É Findi - Libertos e Acorrentados - Poema, por Maria Inês Machado*
08/11/2025 -
Queria que o livro do mundo abrisse e falasse de amor.
Nas praças, nas ruas sortidas e alegres,
tudo se transformaria em poesia,
e o sol afogaria as nuvens — para, em seguida,
desenhar um roteiro amigo, abrigo dos descampados.
Aos que atravessam a noite sem cobertor nem colchão,
que apagam o peito sorrindo para não chorarem a desilusão,
a lua é cobertor salpicado de estrelas.
Quando a friagem desce, vêm as palhas dos coqueiros,
oferecendo teto breve nas noites traiçoeiras.
Eu queria cantar, e as lágrimas enxugar
com o sopro do vento.
Mas — negado o alento — a ti e a mim
sobra a noite lúgubre; e, ao longe, o estardalhaço:
barulho sem consolo, martelo na lembrança.

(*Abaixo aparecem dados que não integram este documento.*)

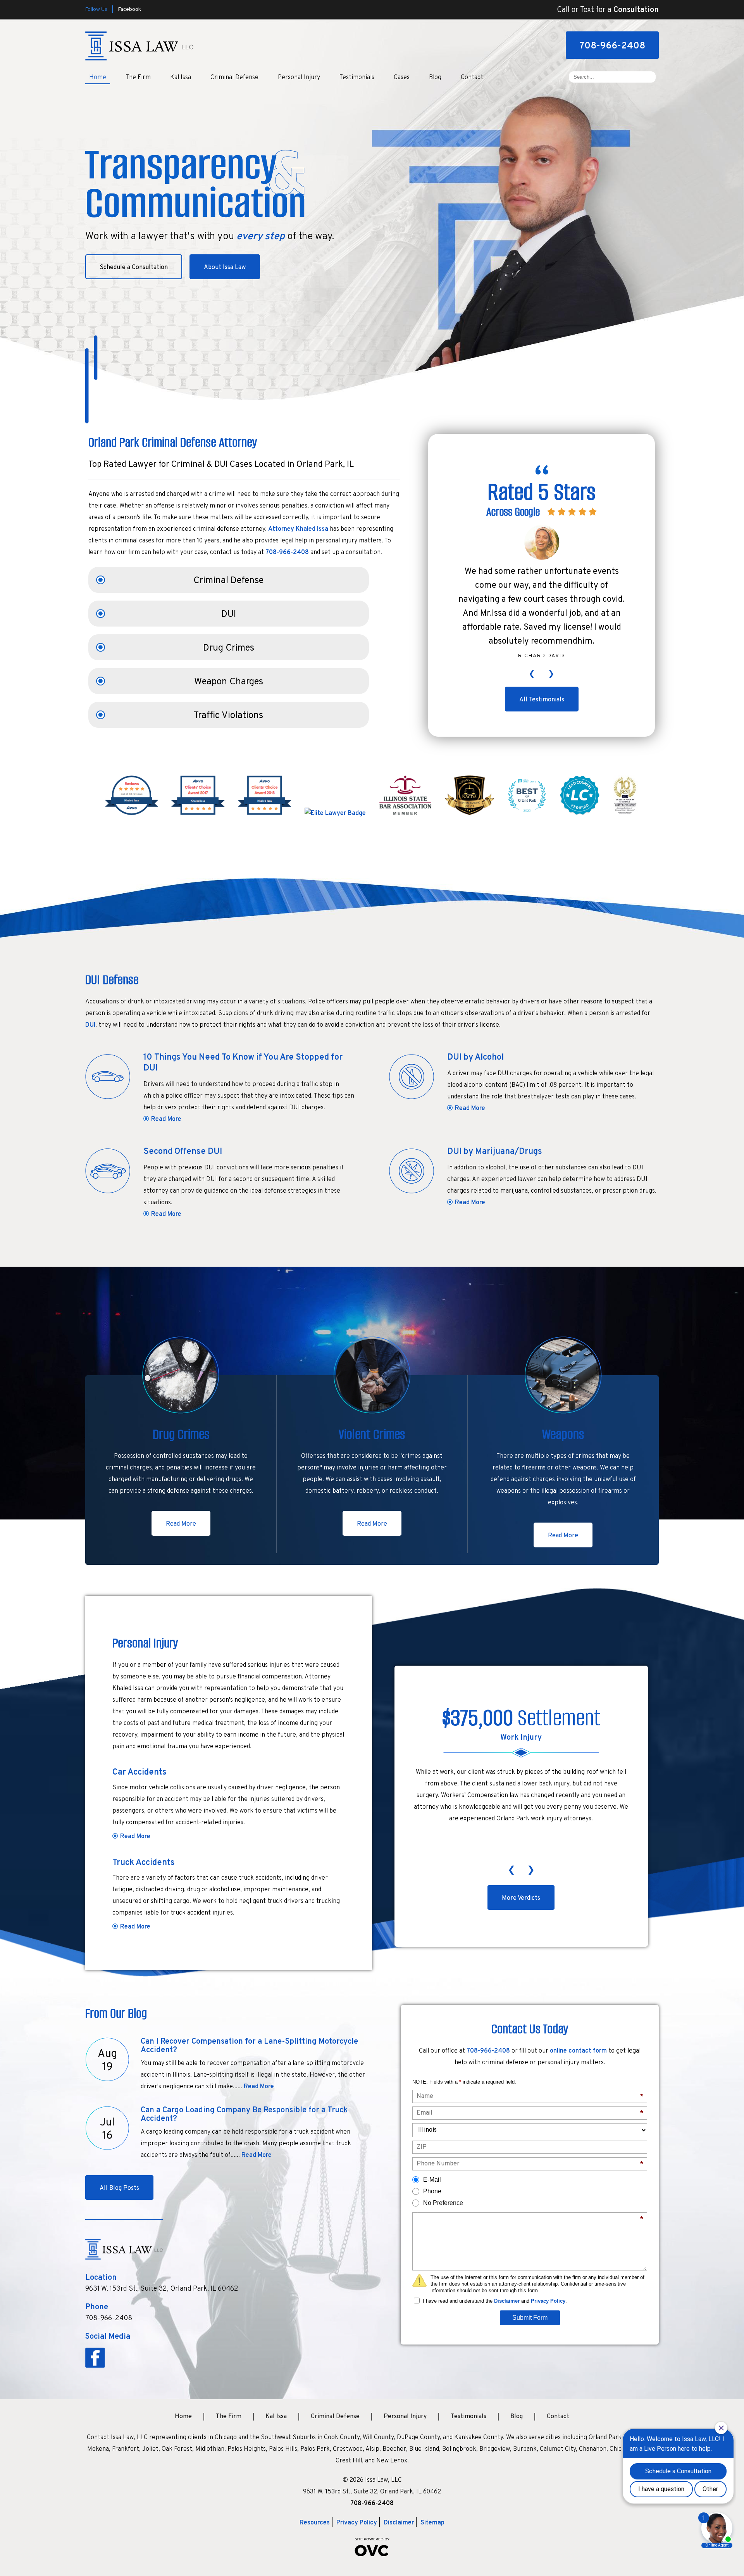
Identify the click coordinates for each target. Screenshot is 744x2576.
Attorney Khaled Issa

Bebi o que pude; e, no fundo do copo,
enxuguei as lágrimas.
Coração sofrido, amargo, evito querelas.
Busco viver em harmonia com os tronchos como eu,
que dividem as calçadas: o pranto escorre no manto
da Virgem Maria dos Desamparados.
Então vem o toque do silêncio:
o condutor da calçada chegou.
É ele quem dá as ordens
a todos os condores da desgraça — sem jaça.
Sofrências de vidas itinerantes,
libertas e acorrentadas nesta terra rica e sinistra.
Observa onde estás:
nos patamares altos, com lençóis de cetim, és pela vida amparado.
Quanto a nós, esperamos a morte — certa —
ou a bala perdida.
O medo é nossa guarida neste mundo infernal
de injustiças e dores, tão longe dos amores.
*Maria Inês Machado é psicóloga, especialista em Terapia Cognitivo-Comportamental e em Intervenção Psicossocial à família. Possui formação em contação de histórias pela FAFIRE e pelo Espaço Zumbaiar. Gosta de escrever contos que retratam os recortes da vida. Autora do livro infantojuvenil 'A Cidade das Flores'.